Store grand opening events were always a large spectacle, with politicians as well as movie and television celebrities involved in the ceremonies. Actor Errol Flynn participated in the 1941 opening of the South Pasadena store. A neon Thrifty Drug Store sign is visible in the background of a scene from the 1954 Judy Garland version of A Star Is Born.

During the 1950s, a Thrifty commercial jingle played on numerous radio stations in Southern California:

Save a nickel, save a dime.
Save at Thrifty every time.
Save a dollar and much more,
at your Thrifty Drug Store!

=== Diversification as Thrifty Corp. ===
In the early 1970s, Thrifty's parent began to diversify outside the drug store industry through the acquisition of Big 5 Sporting Goods, a sporting goods chain, in 1972. Thrifty expanded into general merchandising by the gradual acquisition of The Akron chain, 40% in 1976, increasing to 90% the following year, and eventually to 100%.

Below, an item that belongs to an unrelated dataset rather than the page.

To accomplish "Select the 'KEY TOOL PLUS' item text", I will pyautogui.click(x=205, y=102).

Thrifty's parent, Thrifty Drug Stores Co. Inc., became Thrifty Corp. in 1977 to better reflect the parent company's expansion into non-pharmacy businesses through the purchase of companies such as Big 5 Sporting Goods and The Akron.

During the 1980s, Thrifty further diversified by entering into several joint ventures with Herbert Haft and his East Coast–based Dart Drug that would introduce Crown Books and Trak Auto to the West Coast. Thrifty acquired 50% ownership of Crown and had opened several bookstores in the Los Angeles area in 1981. In 1982, Thrifty sold the 21-store Akron chain to Hong Kong investors. In 1983, Thrifty acquired 50% ownership in Trak and also opened several of the auto parts stores in the Los Angeles area.

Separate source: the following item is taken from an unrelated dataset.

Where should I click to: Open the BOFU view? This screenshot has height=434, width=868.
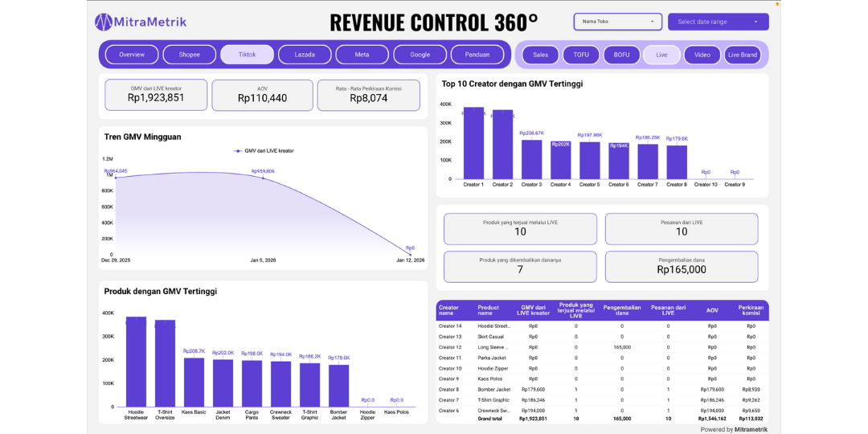coord(621,55)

In Washington State, Thrifty went by the name of Giant T since the Thrifty name was in use by another chain of drug stores. The name was later changed to Thrifty in 1984.

In 1986, Thrifty acquired the 15-store Drug King chain in January and 13 Guild Drug stores in March. Both businesses were converted to Thrifty Jr. locations. At that time, Thrifty Corp. was made up of 550 Thrifty Drug stores and 90 Big 5 Sporting Goods stores, with interest in the 187-store Crown Books chain and 72-store Trak Auto West discount automobile parts chain. During the same year, it also acquired sports retailing brand Gart Bros.

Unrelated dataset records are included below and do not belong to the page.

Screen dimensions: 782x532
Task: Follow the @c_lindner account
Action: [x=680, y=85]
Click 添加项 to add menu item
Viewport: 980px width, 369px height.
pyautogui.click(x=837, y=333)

=== Sale to Pacific Lighting ===
Thrifty Corp. was acquired by Pacific Lighting, the parent of Southern California Gas, in May 1986. At the time, this included 555 Thrifty drug stores, 27 Thrifty Jr. stores, and 89 Big 5 sporting goods stores. One of its first decisions was to sell Thrifty's shares in Crown Books and Trak Auto West. In 1988, Thrifty acquired Pay 'n Save and Bi-Mart. Following the acquisition, all Thrifty stores in Washington state were renamed to Pay 'n Save.

Thrifty close its seven remaining Utah stores in May 1989.

By the end of the decade, Thrifty Corp. was losing money for the now-renamed Pacific Enterprises. When the company's long-time president resigned in 1990, it kicked off a series of executive changes that continued through the early part of the decade. In 1991, Thrifty Corp. stores collectively lost $164 million.

=== Management buyout ===
In 1992, Pacific Enterprises ended its retailing aspirations by selling most of the Thrifty Corp. brands to investment bankers Leonard Green & Partners for $275 million as part of a management buyout. This included Thrifty Drug Stores, Bi-Mart, Big 5, Gart Bros., and MC Sporting Goods. PayLess Drug Stores, a subsidiary of Kmart, acquired Pay n' Save.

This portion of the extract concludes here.